### Task details
The records beneath should be restated word for word.
[Data for the task — start]
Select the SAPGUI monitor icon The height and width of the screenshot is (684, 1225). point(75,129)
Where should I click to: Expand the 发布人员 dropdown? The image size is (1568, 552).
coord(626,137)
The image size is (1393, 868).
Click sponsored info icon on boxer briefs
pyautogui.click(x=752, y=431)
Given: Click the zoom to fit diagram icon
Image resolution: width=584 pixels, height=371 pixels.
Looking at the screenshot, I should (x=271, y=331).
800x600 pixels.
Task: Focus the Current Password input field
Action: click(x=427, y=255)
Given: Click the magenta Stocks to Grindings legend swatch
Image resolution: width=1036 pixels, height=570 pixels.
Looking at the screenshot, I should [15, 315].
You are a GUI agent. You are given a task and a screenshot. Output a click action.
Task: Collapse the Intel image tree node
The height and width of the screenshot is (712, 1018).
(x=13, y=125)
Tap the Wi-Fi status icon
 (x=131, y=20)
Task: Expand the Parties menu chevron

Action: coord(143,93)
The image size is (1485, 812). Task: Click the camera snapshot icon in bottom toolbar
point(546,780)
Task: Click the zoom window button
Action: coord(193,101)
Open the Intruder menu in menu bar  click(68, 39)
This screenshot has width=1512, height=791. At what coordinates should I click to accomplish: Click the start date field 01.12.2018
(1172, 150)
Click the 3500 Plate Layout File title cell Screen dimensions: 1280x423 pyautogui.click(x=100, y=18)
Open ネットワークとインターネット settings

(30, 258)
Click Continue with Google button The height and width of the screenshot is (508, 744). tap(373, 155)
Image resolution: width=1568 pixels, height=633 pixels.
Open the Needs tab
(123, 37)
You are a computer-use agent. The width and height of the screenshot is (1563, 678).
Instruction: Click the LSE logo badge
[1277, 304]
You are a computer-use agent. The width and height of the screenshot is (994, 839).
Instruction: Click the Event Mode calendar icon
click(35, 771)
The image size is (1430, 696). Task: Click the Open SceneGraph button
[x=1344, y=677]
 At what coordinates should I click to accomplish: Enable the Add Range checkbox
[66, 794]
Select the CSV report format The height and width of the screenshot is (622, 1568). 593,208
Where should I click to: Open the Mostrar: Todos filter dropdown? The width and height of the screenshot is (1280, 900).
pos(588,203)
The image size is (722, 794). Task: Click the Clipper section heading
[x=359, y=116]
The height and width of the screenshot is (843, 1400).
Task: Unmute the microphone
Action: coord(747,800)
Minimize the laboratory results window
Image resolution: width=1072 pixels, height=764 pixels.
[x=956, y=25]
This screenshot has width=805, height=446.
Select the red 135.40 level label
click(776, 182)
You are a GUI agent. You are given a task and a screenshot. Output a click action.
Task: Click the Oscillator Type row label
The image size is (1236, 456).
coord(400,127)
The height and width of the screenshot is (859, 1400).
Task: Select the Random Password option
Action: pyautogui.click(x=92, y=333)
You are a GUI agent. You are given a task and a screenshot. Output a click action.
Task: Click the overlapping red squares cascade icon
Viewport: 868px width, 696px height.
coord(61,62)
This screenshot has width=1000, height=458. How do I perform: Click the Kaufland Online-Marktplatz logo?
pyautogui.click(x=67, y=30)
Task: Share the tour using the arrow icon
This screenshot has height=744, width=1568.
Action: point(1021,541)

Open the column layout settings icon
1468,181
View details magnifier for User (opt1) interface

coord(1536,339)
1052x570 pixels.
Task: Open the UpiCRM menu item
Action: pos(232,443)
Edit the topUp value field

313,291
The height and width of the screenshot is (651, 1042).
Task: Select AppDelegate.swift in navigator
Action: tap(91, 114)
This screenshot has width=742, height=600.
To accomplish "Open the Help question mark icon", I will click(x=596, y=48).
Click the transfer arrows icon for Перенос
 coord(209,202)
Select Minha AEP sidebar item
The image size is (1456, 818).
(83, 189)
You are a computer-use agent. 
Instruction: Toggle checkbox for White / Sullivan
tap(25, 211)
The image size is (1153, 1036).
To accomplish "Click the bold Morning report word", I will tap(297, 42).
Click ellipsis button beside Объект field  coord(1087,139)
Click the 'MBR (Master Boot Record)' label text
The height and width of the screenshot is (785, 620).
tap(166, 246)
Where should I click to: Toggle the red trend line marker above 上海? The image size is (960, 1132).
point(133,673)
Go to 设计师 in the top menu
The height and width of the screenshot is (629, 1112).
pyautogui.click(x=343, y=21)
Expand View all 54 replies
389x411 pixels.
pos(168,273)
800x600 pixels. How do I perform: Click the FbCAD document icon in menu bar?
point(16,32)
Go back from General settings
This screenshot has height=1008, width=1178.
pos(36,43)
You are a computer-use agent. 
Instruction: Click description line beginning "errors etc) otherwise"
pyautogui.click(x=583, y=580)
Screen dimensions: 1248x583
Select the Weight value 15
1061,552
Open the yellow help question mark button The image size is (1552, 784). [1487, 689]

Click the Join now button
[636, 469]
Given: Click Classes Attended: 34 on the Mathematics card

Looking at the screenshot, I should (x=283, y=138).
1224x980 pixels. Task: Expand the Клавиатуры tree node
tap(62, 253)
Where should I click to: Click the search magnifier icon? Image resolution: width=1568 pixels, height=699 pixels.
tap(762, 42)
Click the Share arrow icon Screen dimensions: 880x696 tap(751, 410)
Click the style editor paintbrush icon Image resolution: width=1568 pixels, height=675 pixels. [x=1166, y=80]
[Data for the task — finish]
### Problem solution
Select the SAPGUI monitor icon The height and width of the screenshot is (684, 1225). point(75,129)
Where should I click to: Expand the 发布人员 dropdown? The image size is (1568, 552).
coord(626,137)
The image size is (1393, 868).
Click sponsored info icon on boxer briefs
pyautogui.click(x=752, y=431)
Given: Click the zoom to fit diagram icon
Image resolution: width=584 pixels, height=371 pixels.
Looking at the screenshot, I should (x=271, y=331).
800x600 pixels.
Task: Focus the Current Password input field
Action: click(x=427, y=255)
Given: Click the magenta Stocks to Grindings legend swatch
Image resolution: width=1036 pixels, height=570 pixels.
Looking at the screenshot, I should [15, 315].
You are a GUI agent. You are given a task and a screenshot. Output a click action.
Task: Collapse the Intel image tree node
The height and width of the screenshot is (712, 1018).
(x=13, y=125)
Tap the Wi-Fi status icon
 (x=131, y=20)
Task: Expand the Parties menu chevron

Action: coord(143,93)
The image size is (1485, 812). Task: Click the camera snapshot icon in bottom toolbar
point(546,780)
Task: Click the zoom window button
Action: coord(193,101)
Open the Intruder menu in menu bar  click(68, 39)
This screenshot has width=1512, height=791. At what coordinates should I click to accomplish: Click the start date field 01.12.2018
(1172, 150)
Click the 3500 Plate Layout File title cell Screen dimensions: 1280x423 pyautogui.click(x=100, y=18)
Open ネットワークとインターネット settings

(30, 258)
Click Continue with Google button The height and width of the screenshot is (508, 744). tap(373, 155)
Image resolution: width=1568 pixels, height=633 pixels.
Open the Needs tab
(123, 37)
You are a computer-use agent. The width and height of the screenshot is (1563, 678).
Instruction: Click the LSE logo badge
[1277, 304]
You are a computer-use agent. The width and height of the screenshot is (994, 839).
Instruction: Click the Event Mode calendar icon
click(35, 771)
The image size is (1430, 696). Task: Click the Open SceneGraph button
[x=1344, y=677]
 At what coordinates should I click to accomplish: Enable the Add Range checkbox
[66, 794]
Select the CSV report format The height and width of the screenshot is (622, 1568). 593,208
Where should I click to: Open the Mostrar: Todos filter dropdown? The width and height of the screenshot is (1280, 900).
pos(588,203)
The image size is (722, 794). Task: Click the Clipper section heading
[x=359, y=116]
The height and width of the screenshot is (843, 1400).
Task: Unmute the microphone
Action: coord(747,800)
Minimize the laboratory results window
Image resolution: width=1072 pixels, height=764 pixels.
[x=956, y=25]
This screenshot has width=805, height=446.
Select the red 135.40 level label
click(776, 182)
You are a GUI agent. You are given a task and a screenshot. Output a click action.
Task: Click the Oscillator Type row label
The image size is (1236, 456).
coord(400,127)
The height and width of the screenshot is (859, 1400).
Task: Select the Random Password option
Action: pyautogui.click(x=92, y=333)
You are a GUI agent. You are given a task and a screenshot. Output a click action.
Task: Click the overlapping red squares cascade icon
Viewport: 868px width, 696px height.
coord(61,62)
This screenshot has width=1000, height=458. How do I perform: Click the Kaufland Online-Marktplatz logo?
pyautogui.click(x=67, y=30)
Task: Share the tour using the arrow icon
This screenshot has height=744, width=1568.
Action: point(1021,541)

Open the column layout settings icon
1468,181
View details magnifier for User (opt1) interface

coord(1536,339)
1052x570 pixels.
Task: Open the UpiCRM menu item
Action: pos(232,443)
Edit the topUp value field

313,291
The height and width of the screenshot is (651, 1042).
Task: Select AppDelegate.swift in navigator
Action: tap(91, 114)
This screenshot has width=742, height=600.
To accomplish "Open the Help question mark icon", I will click(x=596, y=48).
Click the transfer arrows icon for Перенос
 coord(209,202)
Select Minha AEP sidebar item
The image size is (1456, 818).
(83, 189)
You are a computer-use agent. 
Instruction: Toggle checkbox for White / Sullivan
tap(25, 211)
The image size is (1153, 1036).
To accomplish "Click the bold Morning report word", I will tap(297, 42).
Click ellipsis button beside Объект field  coord(1087,139)
Click the 'MBR (Master Boot Record)' label text
The height and width of the screenshot is (785, 620).
tap(166, 246)
Where should I click to: Toggle the red trend line marker above 上海? The image size is (960, 1132).
point(133,673)
Go to 设计师 in the top menu
The height and width of the screenshot is (629, 1112).
pyautogui.click(x=343, y=21)
Expand View all 54 replies
389x411 pixels.
pos(168,273)
800x600 pixels. How do I perform: Click the FbCAD document icon in menu bar?
point(16,32)
Go back from General settings
This screenshot has height=1008, width=1178.
pos(36,43)
You are a computer-use agent. 
Instruction: Click description line beginning "errors etc) otherwise"
pyautogui.click(x=583, y=580)
Screen dimensions: 1248x583
Select the Weight value 15
1061,552
Open the yellow help question mark button The image size is (1552, 784). [1487, 689]

Click the Join now button
[636, 469]
Given: Click Classes Attended: 34 on the Mathematics card

Looking at the screenshot, I should (x=283, y=138).
1224x980 pixels. Task: Expand the Клавиатуры tree node
tap(62, 253)
Where should I click to: Click the search magnifier icon? Image resolution: width=1568 pixels, height=699 pixels.
tap(762, 42)
Click the Share arrow icon Screen dimensions: 880x696 tap(751, 410)
Click the style editor paintbrush icon Image resolution: width=1568 pixels, height=675 pixels. [x=1166, y=80]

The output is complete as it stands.